How to Fix 'memory not persisting' in LlamaIndex (Python)

By Cyprian AaronsUpdated 2026-04-21
memory-not-persistingllamaindexpython

If you’re seeing memory not persisting in LlamaIndex, it usually means your chat history, vector memory, or session state is being recreated on every request instead of being loaded from the same storage backend. In practice, this shows up when you restart the process, switch between API calls, or instantiate a new ChatMemoryBuffer, Memory, or StorageContext each time.

The fix is usually not in LlamaIndex itself. It’s almost always in how you wire persistence, session IDs, and storage together.

The Most Common Cause

The #1 cause is creating memory in-process and assuming it will survive across requests.

A common pattern is to build a fresh ChatMemoryBuffer or agent on every call. That works for a single conversation turn, but the next request starts with empty memory because nothing was persisted to disk, Redis, SQLite, or another store.

Broken patternFixed pattern
Creates memory every requestReuses persisted storage
No persist_dir / no backendLoads from the same backend
Memory dies on process restartMemory survives restarts
# BROKEN: memory exists only in RAM for this request
from llama_index.core.memory import ChatMemoryBuffer
from llama_index.core.chat_engine import CondensePlusContextChatEngine

def chat_once(query: str):
    memory = ChatMemoryBuffer.from_defaults(token_limit=4000)
    chat_engine = CondensePlusContextChatEngine.from_defaults(
        retriever=retriever,
        memory=memory,
    )
    return chat_engine.chat(query)
# FIXED: persist storage and reuse it across requests
from llama_index.core import StorageContext, load_index_from_storage
from llama_index.core.memory import ChatMemoryBuffer
from llama_index.core.chat_engine import CondensePlusContextChatEngine

PERSIST_DIR = "./storage"

storage_context = StorageContext.from_defaults(persist_dir=PERSIST_DIR)

# Load index once from persisted storage
index = load_index_from_storage(storage_context)

# Reuse the same memory backend per session/user
memory = ChatMemoryBuffer.from_defaults(token_limit=4000)

chat_engine = CondensePlusContextChatEngine.from_defaults(
    retriever=index.as_retriever(),
    memory=memory,
)

response = chat_engine.chat("What did I ask earlier?")
print(response)

If you want persistence across app restarts, you need both:

  • a persisted index or docstore
  • a durable conversation store keyed by user/session

If you only persist the index but recreate memory every time, LlamaIndex will still behave like it forgot the conversation.

Other Possible Causes

1) You’re using the wrong session key

If your app serves multiple users, each user needs a stable session ID. If that key changes between requests, you’ll get a fresh memory object every time.
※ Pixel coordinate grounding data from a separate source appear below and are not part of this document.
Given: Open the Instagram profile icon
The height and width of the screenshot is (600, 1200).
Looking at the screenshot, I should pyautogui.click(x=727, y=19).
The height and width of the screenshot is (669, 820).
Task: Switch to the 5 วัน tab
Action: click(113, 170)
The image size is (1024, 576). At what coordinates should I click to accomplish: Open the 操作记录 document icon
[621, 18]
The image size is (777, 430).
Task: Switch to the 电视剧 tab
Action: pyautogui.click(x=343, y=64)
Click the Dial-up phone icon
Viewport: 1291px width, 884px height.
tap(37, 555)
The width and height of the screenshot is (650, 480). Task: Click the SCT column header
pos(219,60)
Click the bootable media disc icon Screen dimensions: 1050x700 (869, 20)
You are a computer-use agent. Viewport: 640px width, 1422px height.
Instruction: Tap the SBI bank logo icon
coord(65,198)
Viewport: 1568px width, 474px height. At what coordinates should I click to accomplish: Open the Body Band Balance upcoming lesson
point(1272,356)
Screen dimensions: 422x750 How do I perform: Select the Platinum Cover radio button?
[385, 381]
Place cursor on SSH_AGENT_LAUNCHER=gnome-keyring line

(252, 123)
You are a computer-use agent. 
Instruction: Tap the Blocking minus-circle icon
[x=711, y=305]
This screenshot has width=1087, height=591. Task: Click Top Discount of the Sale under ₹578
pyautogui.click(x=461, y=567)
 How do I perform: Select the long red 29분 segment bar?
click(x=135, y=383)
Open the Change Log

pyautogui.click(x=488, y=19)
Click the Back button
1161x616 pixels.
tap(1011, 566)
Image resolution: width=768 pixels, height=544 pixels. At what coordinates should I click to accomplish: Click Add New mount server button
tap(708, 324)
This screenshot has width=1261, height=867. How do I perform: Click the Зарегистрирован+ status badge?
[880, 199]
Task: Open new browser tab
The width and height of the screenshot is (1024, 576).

# BROKEN: random session key per request
session_id = str(uuid.uuid4())
memory_store.get(session_id)  # always misses
# FIXED: stable key from auth/user context
session_id = request.user.id  # or tenant_id + user_id
memory_store.get(session_id)

2) You persist the index but not the chat store

A lot of people call index.storage_context.persist() and assume that includes conversation history. It doesn’t always cover what your agent/chat engine uses for messages.

# BROKEN: only persisting index artifacts
index.storage_context.persist(persist_dir="./storage")

Fix by explicitly persisting the memory backend you use:

  • Redis-backed message store
  • SQLite-backed store
  • custom docstore/message store

Example with a persistent message store:

from llama_index.core.memory import ChatMemoryBuffer
from llama_index.core.storage.chat_store import SimpleChatStore

chat_store = SimpleChatStore()
memory = ChatMemoryBuffer.from_defaults(chat_store=chat_store)

# Persist chat_store separately if supported by your backend setup

3) You are recreating the app worker/process

If you run multiple Uvicorn/Gunicorn workers or deploy on serverless infrastructure, in-memory state disappears between invocations.

uvicorn app:app --workers 4

Each worker has its own RAM. If one request hits worker A and the next hits worker B, your “memory” won’t be there.

Use an external store:

  • Redis for chat/session state
  • Postgres for durable audit/history
  • SQLite only for local development

4) You are mixing old and new LlamaIndex APIs

LlamaIndex has had API changes around memory and agents. Code written against older classes like ServiceContext or older chat engine patterns can fail silently or behave differently after upgrade.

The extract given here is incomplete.